Prospective External Validation of an AI-Based Emergency Department Pneumonia Disposition Prediction Tool
Aaditeya Jhaveri, Farbod Abolhassani, Benjamin Fine
Abstract
Purpose: This shadow deployment evaluated an externally-developed AI tool to predict disposition using chest X-rays (CXR) in patients with community-acquired pneumonia (CAP) in the Emergency Department (ED). Retrospective and prospective external validations were conducted to assess differences between the 2 evaluations and across subgroups to inform deployment decisions. Methods: The CNN was retrospectively validated (n = 17 689) from November 1, 2020, to June 30, 2021, and prospectively validated on “suspected-CAP” patients (n = 3062) from Jan 1 to Jan 31, 2023. Calibration and standard metrics, including AUC, accuracy, sensitivity, specificity, PPV, and NPV, were calculated.
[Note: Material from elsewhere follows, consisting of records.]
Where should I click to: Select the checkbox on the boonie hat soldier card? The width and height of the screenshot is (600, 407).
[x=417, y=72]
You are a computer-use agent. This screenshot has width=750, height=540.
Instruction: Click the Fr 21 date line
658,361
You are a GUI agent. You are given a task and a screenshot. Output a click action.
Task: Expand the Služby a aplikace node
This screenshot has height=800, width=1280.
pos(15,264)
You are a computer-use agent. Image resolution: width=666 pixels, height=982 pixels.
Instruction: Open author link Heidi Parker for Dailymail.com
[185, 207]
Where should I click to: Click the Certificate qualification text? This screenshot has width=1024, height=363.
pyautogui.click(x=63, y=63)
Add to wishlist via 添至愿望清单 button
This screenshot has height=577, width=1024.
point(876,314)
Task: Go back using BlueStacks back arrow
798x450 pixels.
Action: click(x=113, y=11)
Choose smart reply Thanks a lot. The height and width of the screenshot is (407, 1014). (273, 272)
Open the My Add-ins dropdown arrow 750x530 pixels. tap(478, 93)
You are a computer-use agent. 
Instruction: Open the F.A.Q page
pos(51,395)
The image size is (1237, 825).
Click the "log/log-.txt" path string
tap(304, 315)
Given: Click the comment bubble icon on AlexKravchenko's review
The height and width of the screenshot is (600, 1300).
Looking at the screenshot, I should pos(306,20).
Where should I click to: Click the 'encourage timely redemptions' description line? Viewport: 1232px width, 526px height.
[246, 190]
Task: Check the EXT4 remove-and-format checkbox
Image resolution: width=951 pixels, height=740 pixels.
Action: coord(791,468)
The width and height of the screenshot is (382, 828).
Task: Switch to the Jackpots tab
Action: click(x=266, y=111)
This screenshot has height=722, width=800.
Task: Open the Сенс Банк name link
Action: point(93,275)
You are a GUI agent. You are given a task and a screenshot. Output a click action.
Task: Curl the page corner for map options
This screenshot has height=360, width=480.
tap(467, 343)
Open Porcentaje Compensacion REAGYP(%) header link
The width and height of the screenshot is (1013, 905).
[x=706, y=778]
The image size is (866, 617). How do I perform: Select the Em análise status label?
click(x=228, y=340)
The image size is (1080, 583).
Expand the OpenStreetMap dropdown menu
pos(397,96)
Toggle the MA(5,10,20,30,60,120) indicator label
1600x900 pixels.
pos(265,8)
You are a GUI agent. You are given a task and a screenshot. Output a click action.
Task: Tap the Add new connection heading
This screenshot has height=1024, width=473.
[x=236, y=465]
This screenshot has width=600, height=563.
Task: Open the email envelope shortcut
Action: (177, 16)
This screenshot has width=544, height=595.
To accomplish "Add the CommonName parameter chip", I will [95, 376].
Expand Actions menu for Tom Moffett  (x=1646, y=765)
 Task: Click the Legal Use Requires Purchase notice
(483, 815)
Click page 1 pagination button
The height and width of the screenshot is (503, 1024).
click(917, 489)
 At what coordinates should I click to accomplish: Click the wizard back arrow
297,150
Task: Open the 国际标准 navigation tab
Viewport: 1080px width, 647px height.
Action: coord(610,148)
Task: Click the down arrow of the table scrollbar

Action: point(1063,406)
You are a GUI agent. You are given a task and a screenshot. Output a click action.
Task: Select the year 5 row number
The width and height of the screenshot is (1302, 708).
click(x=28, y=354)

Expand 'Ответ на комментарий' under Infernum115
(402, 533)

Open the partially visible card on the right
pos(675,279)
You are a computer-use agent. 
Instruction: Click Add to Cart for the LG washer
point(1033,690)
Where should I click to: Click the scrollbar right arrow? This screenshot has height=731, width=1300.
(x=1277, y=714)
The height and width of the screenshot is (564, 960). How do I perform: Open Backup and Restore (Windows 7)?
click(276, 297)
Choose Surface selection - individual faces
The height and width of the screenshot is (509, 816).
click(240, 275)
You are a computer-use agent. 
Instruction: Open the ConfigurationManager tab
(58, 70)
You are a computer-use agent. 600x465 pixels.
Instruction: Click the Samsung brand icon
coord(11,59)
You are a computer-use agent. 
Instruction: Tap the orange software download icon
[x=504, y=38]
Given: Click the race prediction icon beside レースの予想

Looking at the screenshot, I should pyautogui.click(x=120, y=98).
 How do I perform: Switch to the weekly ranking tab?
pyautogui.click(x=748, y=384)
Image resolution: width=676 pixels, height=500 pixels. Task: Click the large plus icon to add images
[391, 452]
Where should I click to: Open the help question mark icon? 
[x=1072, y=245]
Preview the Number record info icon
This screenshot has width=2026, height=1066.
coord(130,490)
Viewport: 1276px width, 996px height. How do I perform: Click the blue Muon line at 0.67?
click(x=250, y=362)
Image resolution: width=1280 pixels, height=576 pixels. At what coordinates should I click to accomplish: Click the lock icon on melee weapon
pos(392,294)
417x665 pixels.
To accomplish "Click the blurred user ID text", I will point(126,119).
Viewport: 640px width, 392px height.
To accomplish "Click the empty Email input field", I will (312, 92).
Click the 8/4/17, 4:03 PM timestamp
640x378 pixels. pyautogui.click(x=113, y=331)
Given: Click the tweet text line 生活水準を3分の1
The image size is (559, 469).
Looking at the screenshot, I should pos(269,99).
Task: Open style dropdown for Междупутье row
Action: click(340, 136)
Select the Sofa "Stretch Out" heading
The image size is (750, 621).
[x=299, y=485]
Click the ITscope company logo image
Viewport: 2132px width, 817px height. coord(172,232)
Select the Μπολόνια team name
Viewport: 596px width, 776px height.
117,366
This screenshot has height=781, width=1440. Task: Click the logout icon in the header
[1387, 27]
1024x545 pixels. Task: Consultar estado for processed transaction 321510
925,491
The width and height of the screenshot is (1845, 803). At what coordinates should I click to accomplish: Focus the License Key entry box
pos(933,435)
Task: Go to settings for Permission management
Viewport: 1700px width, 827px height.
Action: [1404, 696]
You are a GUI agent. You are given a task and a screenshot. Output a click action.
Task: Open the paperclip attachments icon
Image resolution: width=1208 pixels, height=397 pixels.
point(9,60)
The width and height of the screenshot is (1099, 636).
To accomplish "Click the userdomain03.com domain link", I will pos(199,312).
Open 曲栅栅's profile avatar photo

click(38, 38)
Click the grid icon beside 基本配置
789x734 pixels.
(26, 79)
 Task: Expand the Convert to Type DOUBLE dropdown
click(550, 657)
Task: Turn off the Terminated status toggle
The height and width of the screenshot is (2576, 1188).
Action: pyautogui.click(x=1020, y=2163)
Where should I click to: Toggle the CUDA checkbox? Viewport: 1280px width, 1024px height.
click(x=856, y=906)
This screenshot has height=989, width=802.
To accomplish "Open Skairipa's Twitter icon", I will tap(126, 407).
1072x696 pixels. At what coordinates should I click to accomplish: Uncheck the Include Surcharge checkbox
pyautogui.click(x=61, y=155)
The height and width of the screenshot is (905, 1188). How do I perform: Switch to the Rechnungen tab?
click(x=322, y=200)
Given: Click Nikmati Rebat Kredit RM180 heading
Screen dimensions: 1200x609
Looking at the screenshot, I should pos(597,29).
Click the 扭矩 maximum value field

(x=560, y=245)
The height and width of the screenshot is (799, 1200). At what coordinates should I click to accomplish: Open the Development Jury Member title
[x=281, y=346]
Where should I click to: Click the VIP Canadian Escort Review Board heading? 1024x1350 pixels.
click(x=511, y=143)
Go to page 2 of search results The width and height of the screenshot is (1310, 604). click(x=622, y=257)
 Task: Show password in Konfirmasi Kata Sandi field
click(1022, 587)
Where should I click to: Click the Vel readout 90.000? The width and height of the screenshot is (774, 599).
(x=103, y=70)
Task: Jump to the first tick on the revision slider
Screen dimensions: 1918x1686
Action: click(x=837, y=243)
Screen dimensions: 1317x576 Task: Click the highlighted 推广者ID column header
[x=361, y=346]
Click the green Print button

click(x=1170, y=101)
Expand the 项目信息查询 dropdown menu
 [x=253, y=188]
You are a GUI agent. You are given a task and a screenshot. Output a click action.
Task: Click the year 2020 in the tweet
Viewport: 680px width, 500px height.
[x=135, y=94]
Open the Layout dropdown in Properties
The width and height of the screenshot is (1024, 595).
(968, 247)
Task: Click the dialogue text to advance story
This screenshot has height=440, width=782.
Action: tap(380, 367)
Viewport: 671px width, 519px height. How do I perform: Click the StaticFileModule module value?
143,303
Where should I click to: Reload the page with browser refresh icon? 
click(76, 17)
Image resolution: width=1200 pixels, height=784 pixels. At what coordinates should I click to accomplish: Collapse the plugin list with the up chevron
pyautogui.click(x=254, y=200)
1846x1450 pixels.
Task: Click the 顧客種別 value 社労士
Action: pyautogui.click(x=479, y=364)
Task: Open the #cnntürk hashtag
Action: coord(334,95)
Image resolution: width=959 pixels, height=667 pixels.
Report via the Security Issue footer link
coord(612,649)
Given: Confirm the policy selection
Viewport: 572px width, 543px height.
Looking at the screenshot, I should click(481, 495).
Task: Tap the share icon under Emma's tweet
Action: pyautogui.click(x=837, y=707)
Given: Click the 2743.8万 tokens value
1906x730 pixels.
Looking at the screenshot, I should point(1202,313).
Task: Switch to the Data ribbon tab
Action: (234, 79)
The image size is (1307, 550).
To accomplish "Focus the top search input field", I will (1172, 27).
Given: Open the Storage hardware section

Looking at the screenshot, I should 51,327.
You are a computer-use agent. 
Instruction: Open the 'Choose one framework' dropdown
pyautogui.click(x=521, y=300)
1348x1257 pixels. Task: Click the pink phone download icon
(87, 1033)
Subgroup analyses were conducted for age, sex, modality, and CXR projection (PA vs AP). Results: The model’s AUC was 67% in both validations. The prospective evaluation showed a non-significant increase in sensitivity (65% vs 59%) and PPV (64% vs 63%), while specificity (68% vs 73%) and NPV (69% vs 70%) slightly decreased. NPV was very high for younger patients in the prospective evaluation (95%); PPV was moderately high for older patients (81%). Sensitivity dropped significantly in females under 31 years (50%), and specificity was reduced in females over 86 years (38%). Conclusion: This study showed moderate, consistent performance in both retrospective and prospective validations. While this consistency is encouraging, further direct comparisons are needed to determine whether both validation approaches are necessary in different clinical settings. Subgroup analysis suggests the tool may be helpful to accelerate discharge in younger patients (high NPV) and possibly for admission in older patients (high PPV).